BEGIN Extract
3.3. Biogeochemical processes

3.3.1. Net Ecosystem CO2 flux

As we saw above, the global annual flux of carbon to the atmosphere from microbial respiration and decomposition is thought to be around 120 Gt of carbon per year. This is approximately balanced by the process of photosynthesis that currently draws down around 123 Gt of carbon per year, including around 3 Gt attributed to anthropogenic inputs into the atmosphere that goes into the land sink.

Arriving at figures like that is complex for many reasons, so we have to think carefully about what we measure and model and also precisely define the terms we use. Lovett et al., (2006) provides a useful discussion of carbon flows in an ecosystem and the terms you will need to be aware of.

We can consider CO2 fluxes at the ecosystem level:

_images/neenep.png

Gross Primary Productivity (GPP) is the amount of carbon (per unit area per unit time) taken up by green vegetation in the ecosystem, which is simply the photosynthetic rate (at the ecosystem level). Photosynthesis involves the use of (solar) energy to convert CO2 and H20 to glucose (C6H12O6) and oxygen (O2).
END Extract
BEGIN Dataset records
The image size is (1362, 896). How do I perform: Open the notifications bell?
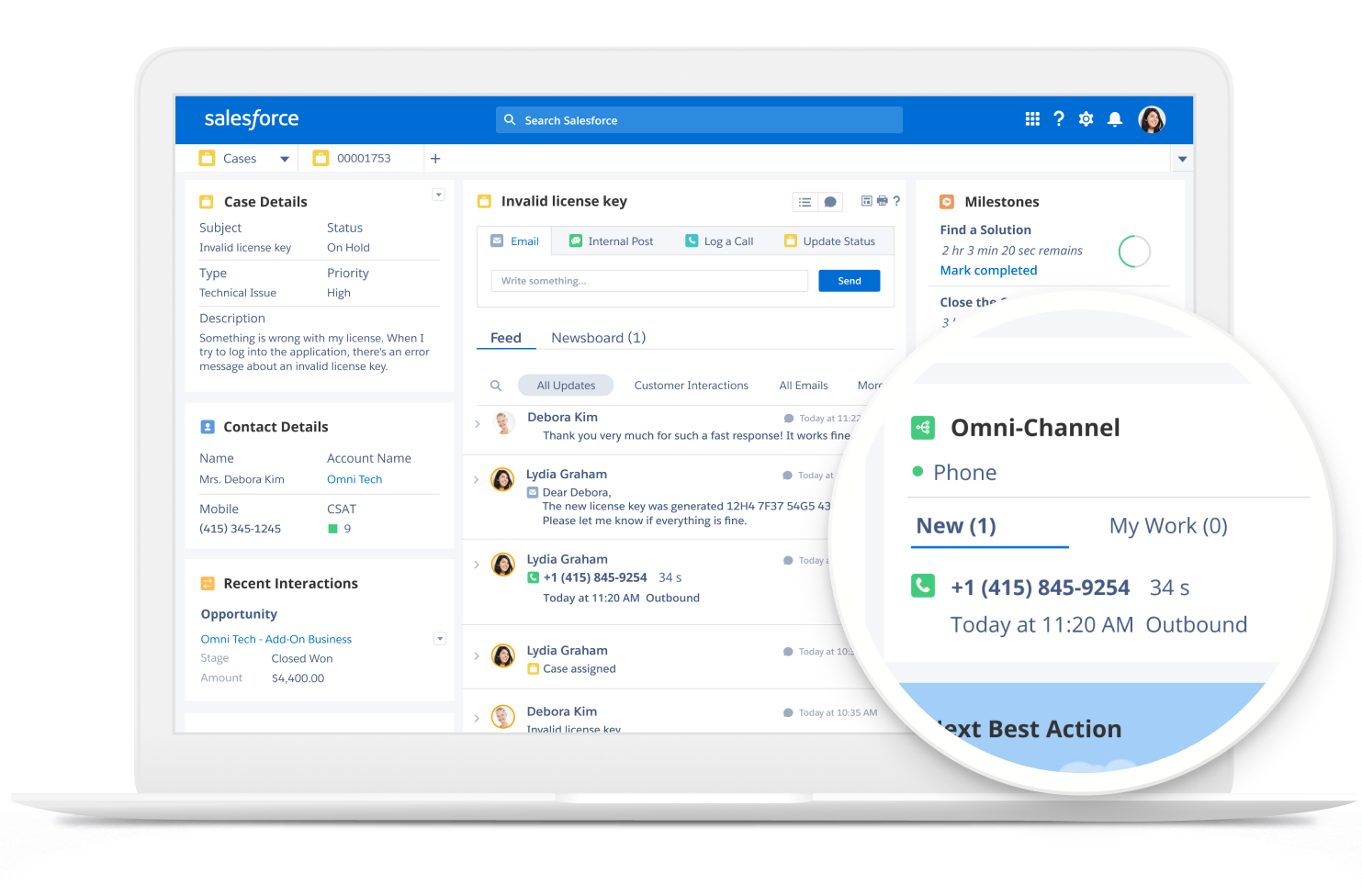[x=1115, y=119]
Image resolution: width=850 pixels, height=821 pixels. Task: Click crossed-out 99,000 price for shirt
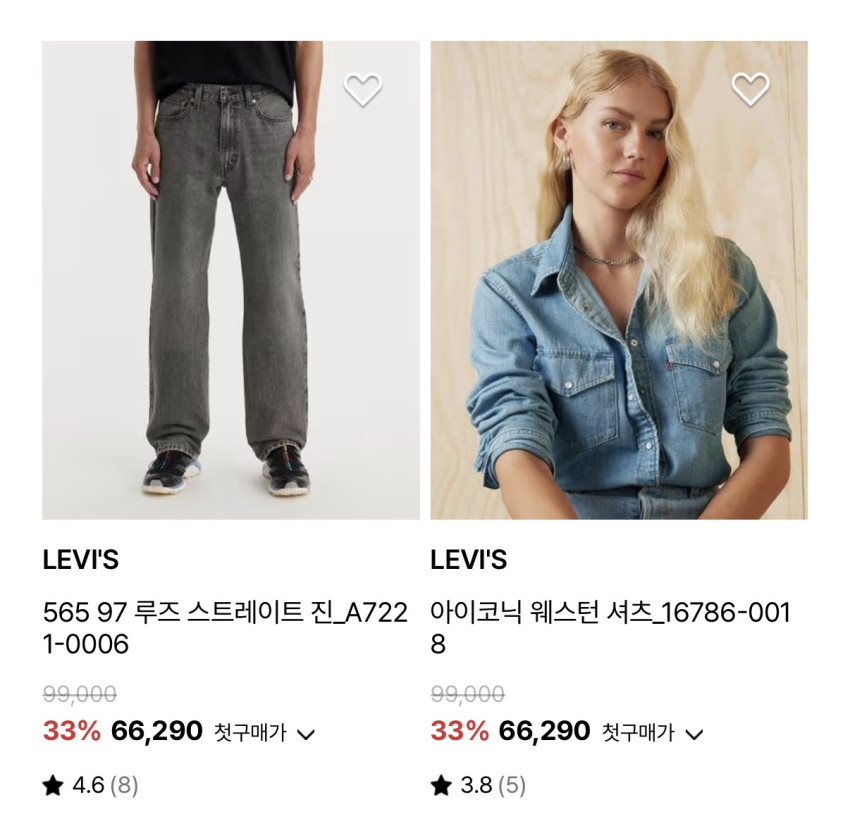point(467,694)
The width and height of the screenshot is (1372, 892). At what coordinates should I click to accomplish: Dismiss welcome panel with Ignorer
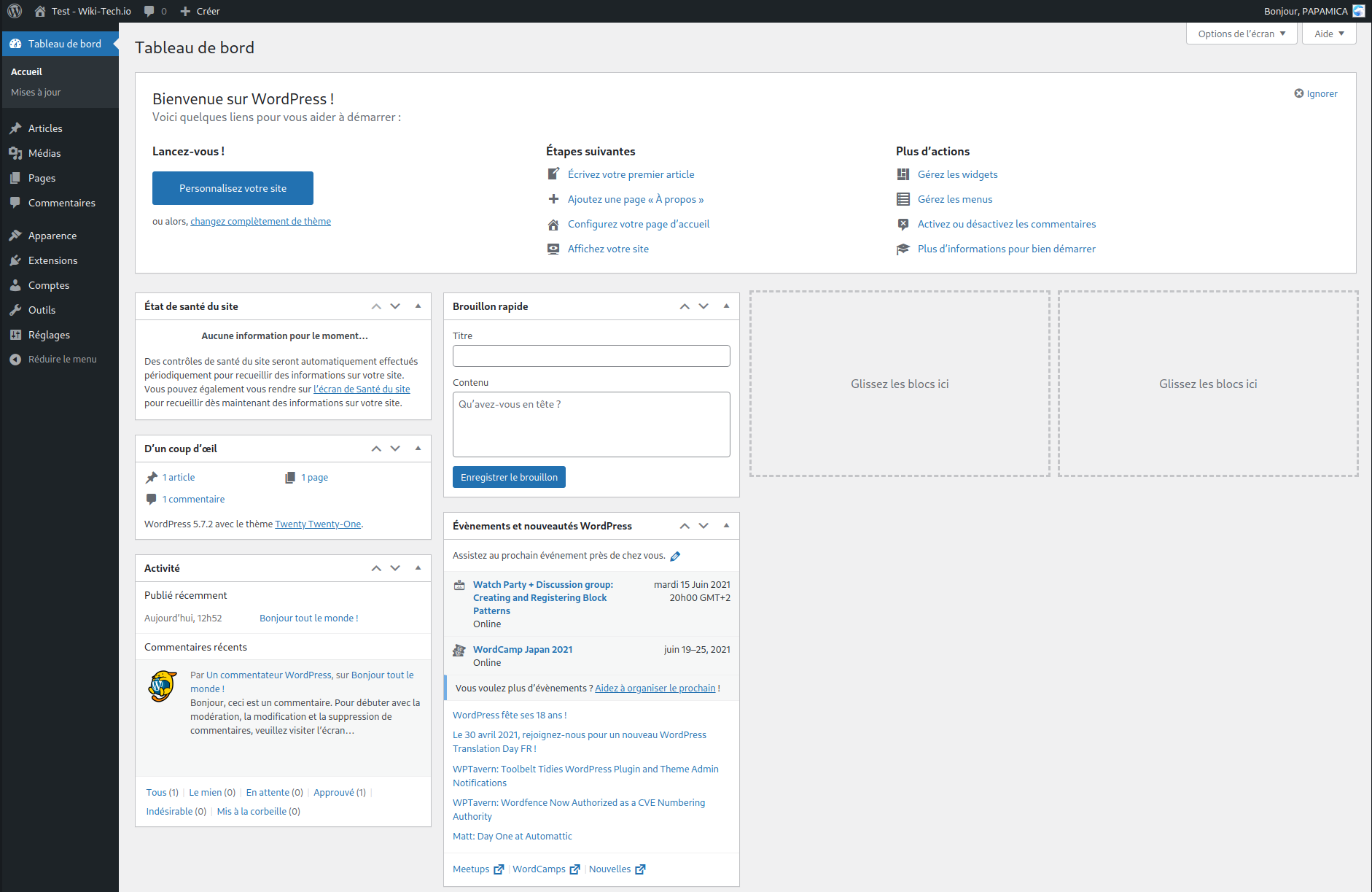[1316, 93]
END Dataset records
Exercise objective:
Retype the carbon flux text word for word, between "Arriving at figures" and "and oxygen (O2).", inclusive. The listing was taken from a separate source and has no connection to the carbon flux text.

Result for this exercise:
Arriving at figures like that is complex for many reasons, so we have to think carefully about what we measure and model and also precisely define the terms we use. Lovett et al., (2006) provides a useful discussion of carbon flows in an ecosystem and the terms you will need to be aware of.

We can consider CO2 fluxes at the ecosystem level:

_images/neenep.png

Gross Primary Productivity (GPP) is the amount of carbon (per unit area per unit time) taken up by green vegetation in the ecosystem, which is simply the photosynthetic rate (at the ecosystem level). Photosynthesis involves the use of (solar) energy to convert CO2 and H20 to glucose (C6H12O6) and oxygen (O2).